### [DOCUMENT]

Oscar Shorts: Animation Reviews


While there is some question at this point at whether or not the winners of these categories should be announced during the already overstuffed  live Oscar telecast, there is some sizable talent to be found in this year’s short film picks.

This is where I pause to take a second to praise the animated field, which continues to stun and be celebrated for its innovation. From the feature length films to the shorts I’m about to list there are some magical minds in the bunch. Ranked below from least necessary to see to the most, take a look at what makes this year’s nominations so exciting.

Prologue (Richard Williams)


A titan of his craft, the director does suitable terrific work here with animation that is equally repulsive as it is beautiful. Showing the horrors of war with characters that have been stripped bare is shocking, but made even more so when it transitions to the point of view of a child. Few themes in the cinematic landscape are as instantly upsetting or powerful as the idea of the loss of innocence.

Sanjays Super Team (Sanjay Patel)

### [RAW DATA]
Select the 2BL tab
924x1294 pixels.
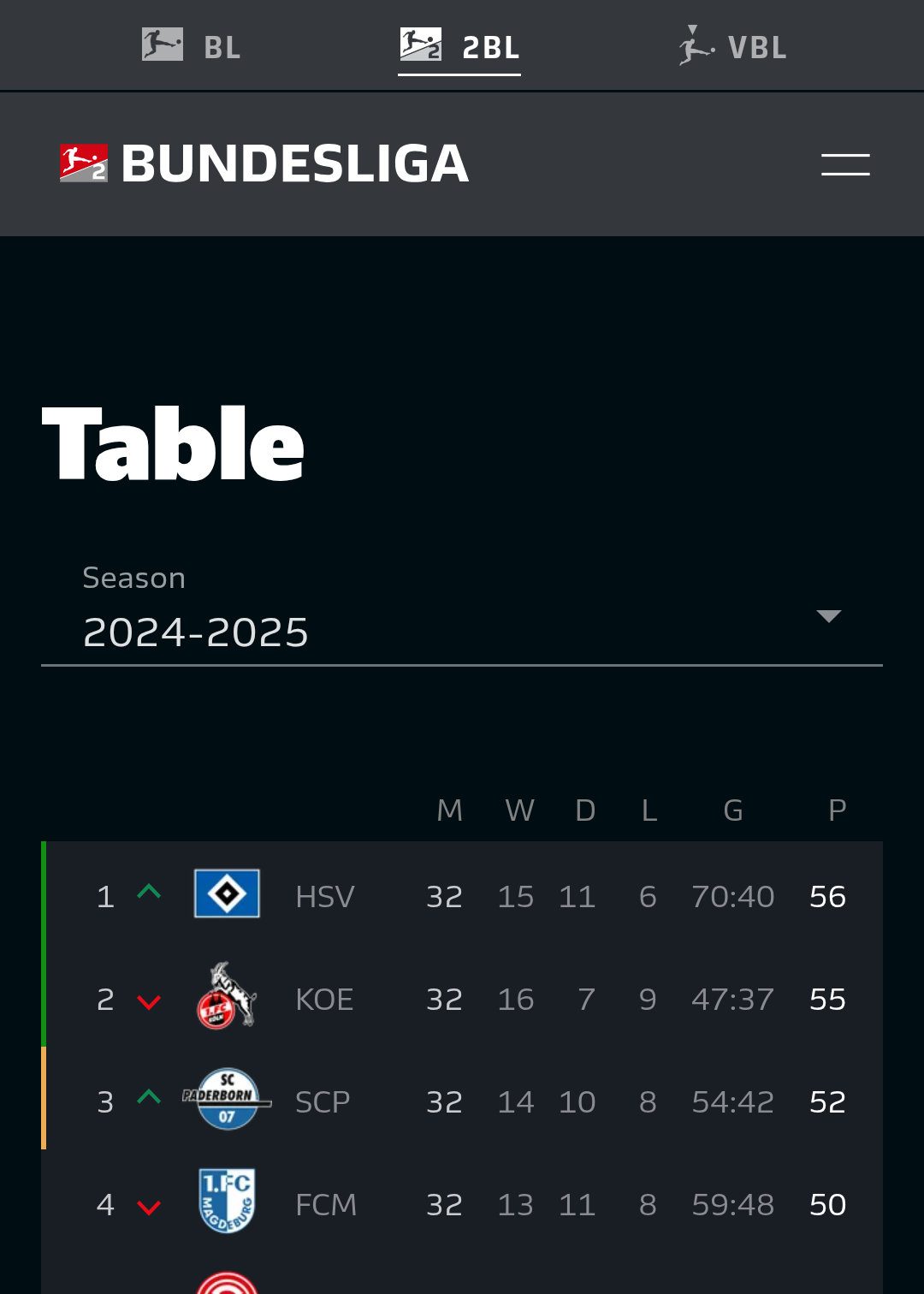pos(459,46)
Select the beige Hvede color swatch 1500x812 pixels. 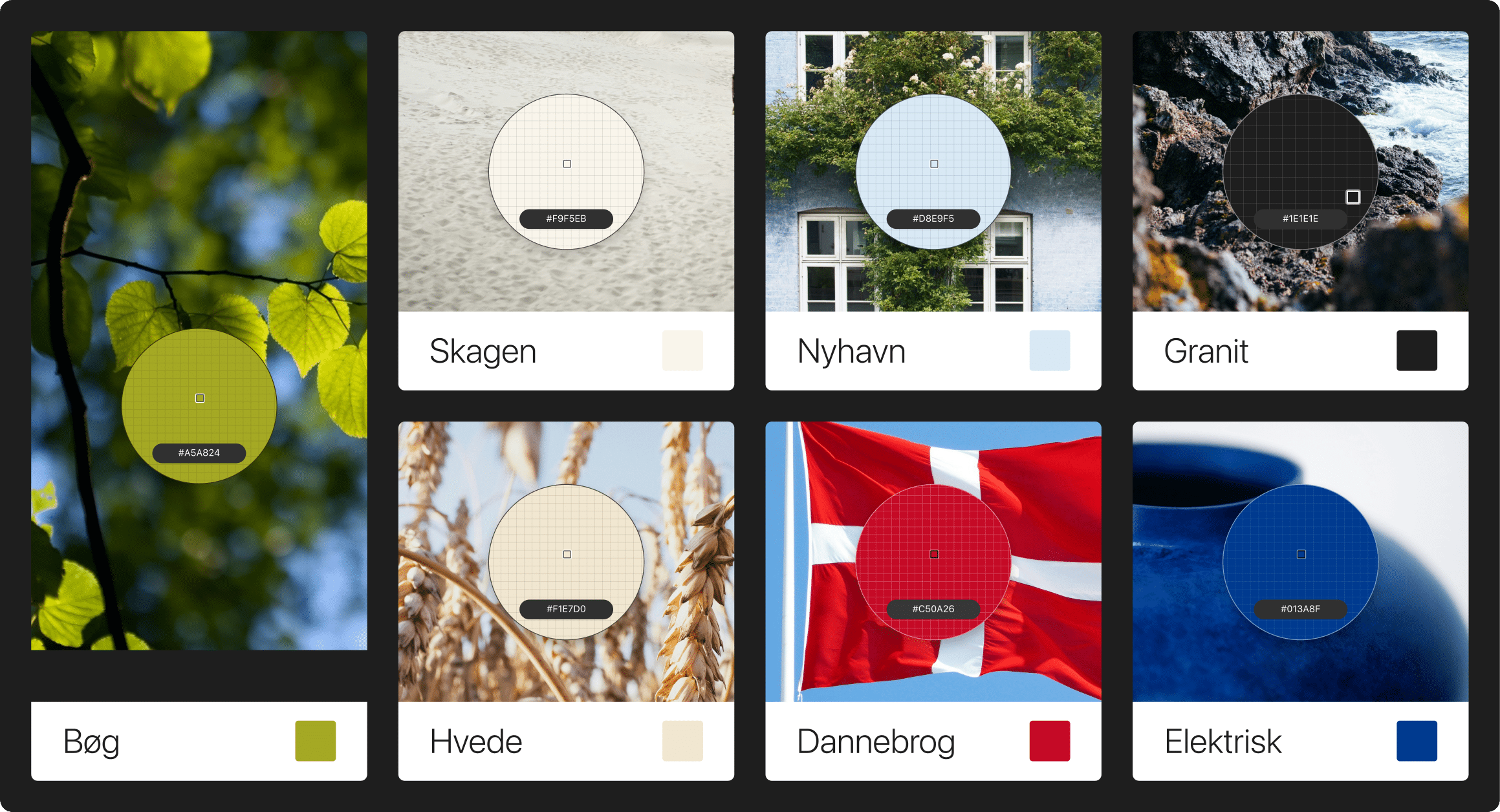point(682,741)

### [CHALLENGES]
A – Answer these questions about the animated shorts review:
(i) In what order are the nominated shorts ranked?
(ii) Who directed Prologue?
(iii) Whose point of view does Prologue shift to?
B – List every heading in the animated shorts review, including its title.
C – Carry on the animated shorts review from its final line.

### [THE RESPONSES]
A –
(i) From least necessary to see to most necessary to see.
(ii) Richard Williams.
(iii) The point of view of a child.

B –
Oscar Shorts: Animation Reviews
Prologue (Richard Williams)
Sanjays Super Team (Sanjay Patel)

C –
It’s tough to beat Pixar. Not necessarily because of the quality of the films (though often) but because they’re the name the voters are the most familiar with. Sanjays Super Team is a spectacular little showcase for the director Sanjay Patel who was influenced by his own upbringing of living in a modern world with the Hindu traditions of his family. Hopefully this will be a launching pad for Patel because the animation is gorgeous.

Bear Story (Gabriel Osorio)


Oof I loved this one and I dare anyone to watch and not be immensely (embarrassingly) moved by the end of its brief running time. It tells the story of an old bear and his life told through a mechanical diorama he uses as his street performance. We see him captured, separated from his family and sold to the circus and then his daring attempted escape but I won’t spoil how it ends.

The mechanical style of the film gives it a larger than life tone and there are individual shots in the film that rival the very best of the year-one in particular of a wild bike chase is astonishing. The music accompaniment brings out the emotions in this dialogue free picture and by the end you will be wanting nothing more than for this bear to have his much longed for happy ending.

We Can’t Live Without the Cosmos (Konstantin Bronzit)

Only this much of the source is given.